The Middle Ages Series November 28, 2007

Little remains of the rich visual culture of late medieval English piety. The century and a half leading up to the Reformation had seen an unparalleled growth of devotional arts, as chapels, parish churches, and cathedrals came to be filled with images in stone, wood, alabaster, glass, embroidery, and paint of newly personalized saints, angels, and the Holy Family. But much of this fell victim to the Royal Injunctions of September 1538, when parish officials were ordered to remove images from their churches.

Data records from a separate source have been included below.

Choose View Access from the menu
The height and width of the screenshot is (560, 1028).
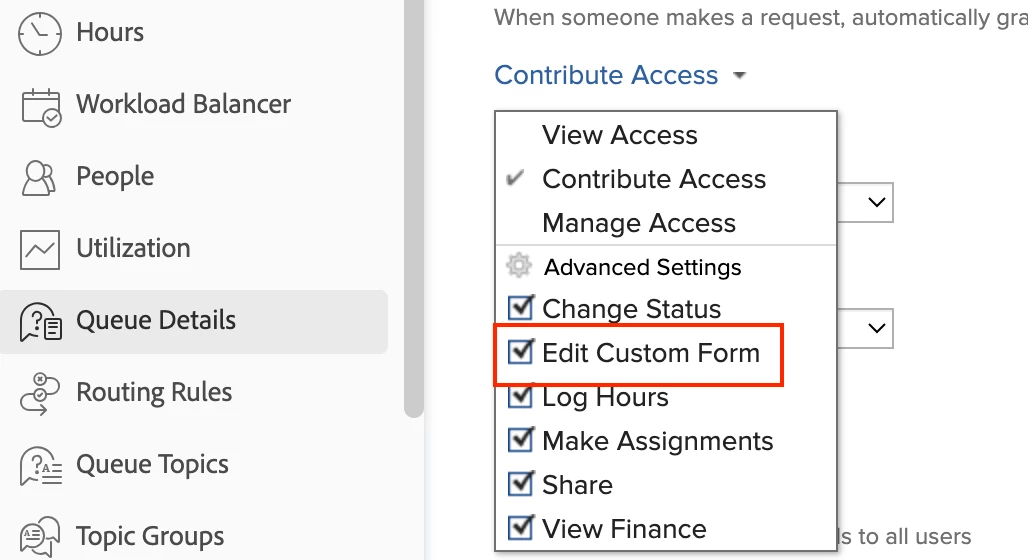(619, 135)
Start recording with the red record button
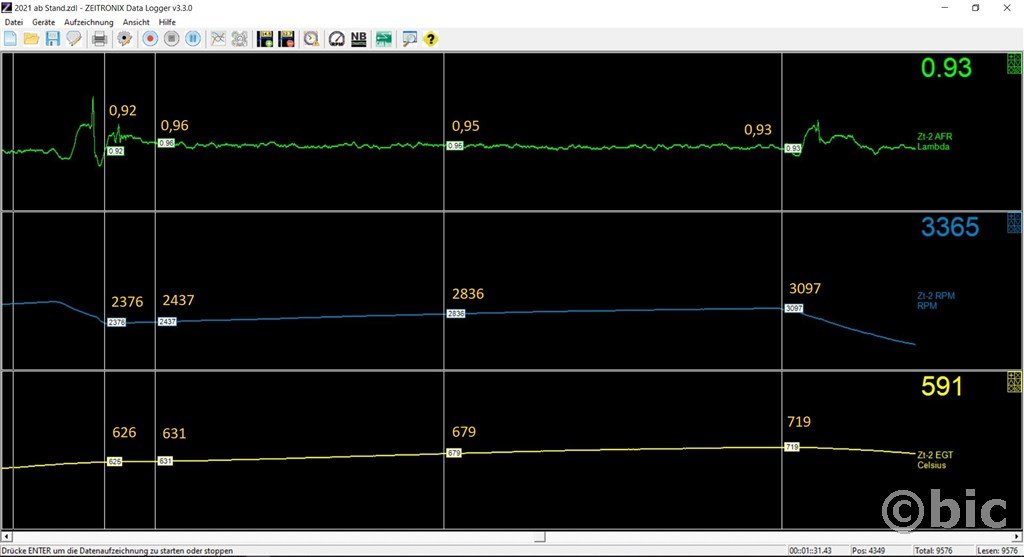The width and height of the screenshot is (1024, 557). [x=150, y=39]
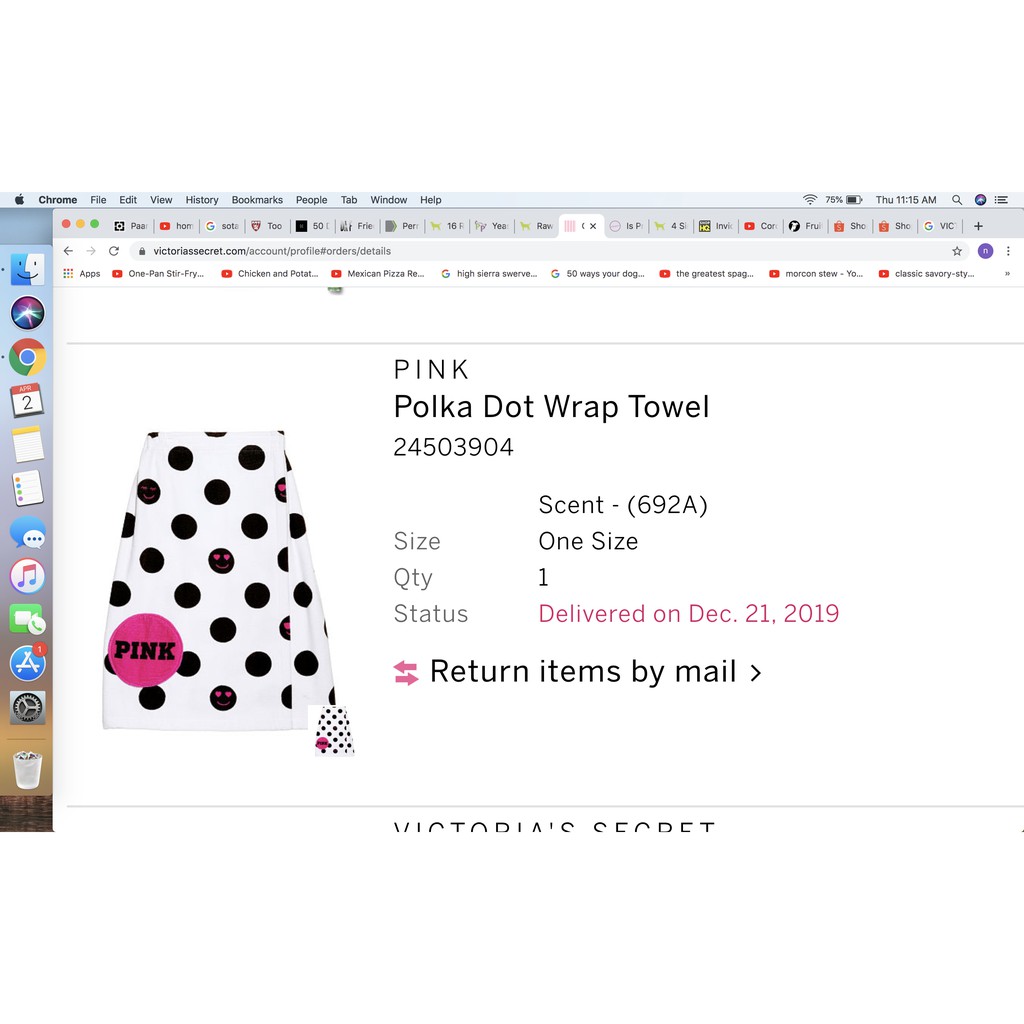Open the Bookmarks menu in the menu bar
The height and width of the screenshot is (1024, 1024).
pyautogui.click(x=257, y=200)
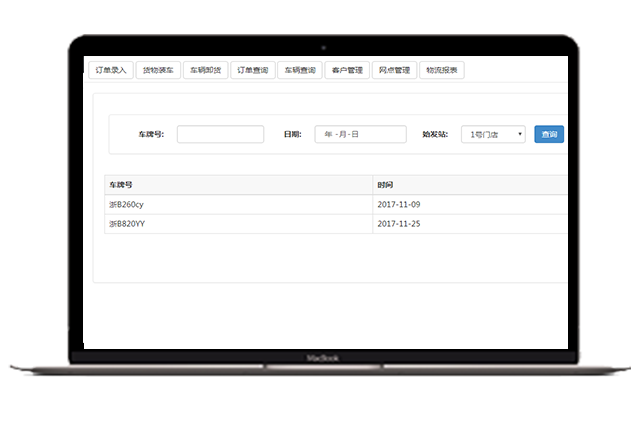Open the 车辆查询 tab
This screenshot has width=640, height=425.
[x=299, y=71]
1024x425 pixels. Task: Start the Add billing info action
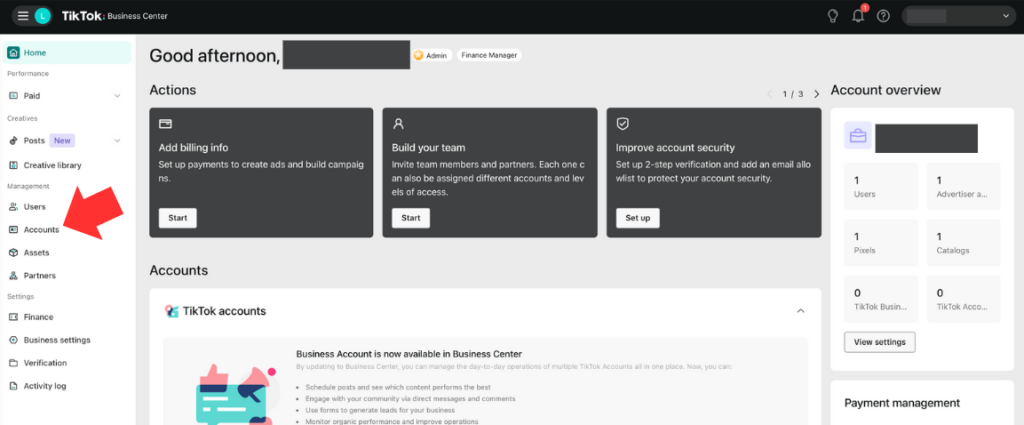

In this highly insightful book Sarah Stanbury explores the lost traffic in images in late medieval England and its impact on contemporary authors and artists. For Chaucer, Nicholas Love, and Margery Kempe, the image debate provides an urgent language for exploring the demands of a material devotional culture—though these writers by no means agree on the ethics of those demands. The chronicler Henry Knighton invoked a statue of St. Katherine to illustrate a lurid story about image-breaking Lollards. Later John Capgrave wrote a long Katherine legend that comments, through the drama of a saint in action, on the powers and uses of religious images. As Stanbury contends, England in the late Middle Ages was keenly attuned to and troubled by its "culture of the spectacle," whether this spectacle took the form of a newly made queen in Chaucer's Clerk's Tale or of the animate Christ in Norwich Cathedral's Despenser Retable. In picturing images and icons, these texts were responding to reformist controversies as well as to the social and economic demands of things themselves, the provocative objects that made up the fabric of ritual life.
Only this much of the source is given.